The Anxiety of the Pause: Block, Handoff, Resume
In a professional repo, work is rarely synchronous. But in a stateless shell, “waiting” is where context goes to die. I used to feel a constant pressure to answer the agent immediately. I knew that if I closed the terminal while I went to find an API key, I’d return to a “cold” session and pay the re-onboarding tax all over again.
AXME’s approach is more boring than “asynchronous HITL”, and that’s the point:
- A safety hook blocks the dangerous command and returns the rule that triggered it.
- When the session closes, the background auditor writes a structured handoff: what was being attempted, what blocked it, what the in-progress state is.
- When you start the next session, the agent loads that handoff before doing anything else. It picks up at the exact point of the block, not at the top of the conversation.
The result is the same as the result you actually want: you can walk away mid-task without losing the context, and when you come back the agent already knows what’s unresolved. The work doesn’t have to be synchronous to be durable.
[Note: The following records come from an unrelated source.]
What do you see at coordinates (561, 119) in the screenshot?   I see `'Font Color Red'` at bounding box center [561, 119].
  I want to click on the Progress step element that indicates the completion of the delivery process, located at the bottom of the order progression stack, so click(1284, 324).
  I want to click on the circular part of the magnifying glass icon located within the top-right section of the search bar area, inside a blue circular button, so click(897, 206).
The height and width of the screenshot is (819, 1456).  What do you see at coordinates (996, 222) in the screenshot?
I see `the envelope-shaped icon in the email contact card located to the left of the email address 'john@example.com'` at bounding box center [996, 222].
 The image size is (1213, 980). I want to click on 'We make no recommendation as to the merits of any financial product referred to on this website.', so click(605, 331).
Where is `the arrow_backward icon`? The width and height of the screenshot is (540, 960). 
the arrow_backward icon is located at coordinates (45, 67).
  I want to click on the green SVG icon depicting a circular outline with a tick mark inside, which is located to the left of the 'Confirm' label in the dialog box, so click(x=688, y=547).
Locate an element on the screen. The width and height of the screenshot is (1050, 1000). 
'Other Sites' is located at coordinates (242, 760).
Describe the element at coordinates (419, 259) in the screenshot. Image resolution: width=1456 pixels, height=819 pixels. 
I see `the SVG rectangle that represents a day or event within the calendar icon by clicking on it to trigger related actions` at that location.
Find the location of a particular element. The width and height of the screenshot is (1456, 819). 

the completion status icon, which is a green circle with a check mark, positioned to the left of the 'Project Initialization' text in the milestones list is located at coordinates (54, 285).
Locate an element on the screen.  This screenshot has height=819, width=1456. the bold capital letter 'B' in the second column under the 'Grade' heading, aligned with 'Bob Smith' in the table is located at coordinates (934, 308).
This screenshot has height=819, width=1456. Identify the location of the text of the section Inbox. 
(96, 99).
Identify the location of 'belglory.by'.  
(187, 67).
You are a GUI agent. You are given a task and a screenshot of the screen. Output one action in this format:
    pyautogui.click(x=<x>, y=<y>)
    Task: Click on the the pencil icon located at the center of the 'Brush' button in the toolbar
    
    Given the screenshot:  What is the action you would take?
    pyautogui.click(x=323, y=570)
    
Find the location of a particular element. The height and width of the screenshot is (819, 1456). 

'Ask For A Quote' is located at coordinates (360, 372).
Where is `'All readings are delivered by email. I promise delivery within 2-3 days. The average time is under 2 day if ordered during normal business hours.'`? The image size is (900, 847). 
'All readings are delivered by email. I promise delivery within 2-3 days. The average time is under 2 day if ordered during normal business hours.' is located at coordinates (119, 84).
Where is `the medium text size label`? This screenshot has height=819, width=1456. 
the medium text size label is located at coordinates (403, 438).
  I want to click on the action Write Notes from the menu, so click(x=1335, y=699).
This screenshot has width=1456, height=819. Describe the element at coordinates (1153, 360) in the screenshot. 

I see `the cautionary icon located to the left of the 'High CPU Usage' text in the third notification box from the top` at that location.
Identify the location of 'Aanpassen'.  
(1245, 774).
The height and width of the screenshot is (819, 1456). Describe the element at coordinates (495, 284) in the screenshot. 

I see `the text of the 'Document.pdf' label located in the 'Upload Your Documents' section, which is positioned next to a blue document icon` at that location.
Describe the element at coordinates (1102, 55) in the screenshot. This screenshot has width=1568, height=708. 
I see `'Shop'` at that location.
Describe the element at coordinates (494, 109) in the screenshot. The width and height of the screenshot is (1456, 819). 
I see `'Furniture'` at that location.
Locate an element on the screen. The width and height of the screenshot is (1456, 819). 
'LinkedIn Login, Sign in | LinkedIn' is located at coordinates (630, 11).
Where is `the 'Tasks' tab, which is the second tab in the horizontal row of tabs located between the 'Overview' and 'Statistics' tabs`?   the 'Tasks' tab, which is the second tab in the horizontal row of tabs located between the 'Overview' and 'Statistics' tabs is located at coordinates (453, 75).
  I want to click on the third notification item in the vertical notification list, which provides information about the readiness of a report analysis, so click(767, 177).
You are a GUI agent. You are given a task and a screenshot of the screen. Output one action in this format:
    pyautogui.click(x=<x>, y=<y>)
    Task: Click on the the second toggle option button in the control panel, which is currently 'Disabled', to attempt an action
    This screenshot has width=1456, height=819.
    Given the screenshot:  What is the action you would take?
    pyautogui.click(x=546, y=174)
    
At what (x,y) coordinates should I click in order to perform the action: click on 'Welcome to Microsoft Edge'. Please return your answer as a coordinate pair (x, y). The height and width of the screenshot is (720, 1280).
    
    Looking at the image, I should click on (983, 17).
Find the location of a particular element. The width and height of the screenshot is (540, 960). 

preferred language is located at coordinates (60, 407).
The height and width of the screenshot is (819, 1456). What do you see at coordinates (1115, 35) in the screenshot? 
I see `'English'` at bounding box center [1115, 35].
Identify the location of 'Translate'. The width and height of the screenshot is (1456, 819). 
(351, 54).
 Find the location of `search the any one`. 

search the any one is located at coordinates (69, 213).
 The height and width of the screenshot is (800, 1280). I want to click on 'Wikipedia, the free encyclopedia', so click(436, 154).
Conclusion: A Durable Harness, Not a Memory Palace
AXME Code is my response to the exhaustion of zero-knowledge development. We’ve moved past treating agent memory as just “store the chat log” — toward a durable harness where the Project Oracle provides the ground truth, structured decisions carry enforcement levels, and hooks turn safety from a polite request into a hard intercept.
It’s time to move from prompting agents to running them on infrastructure that survives the gaps between sessions — the way our codebases already do.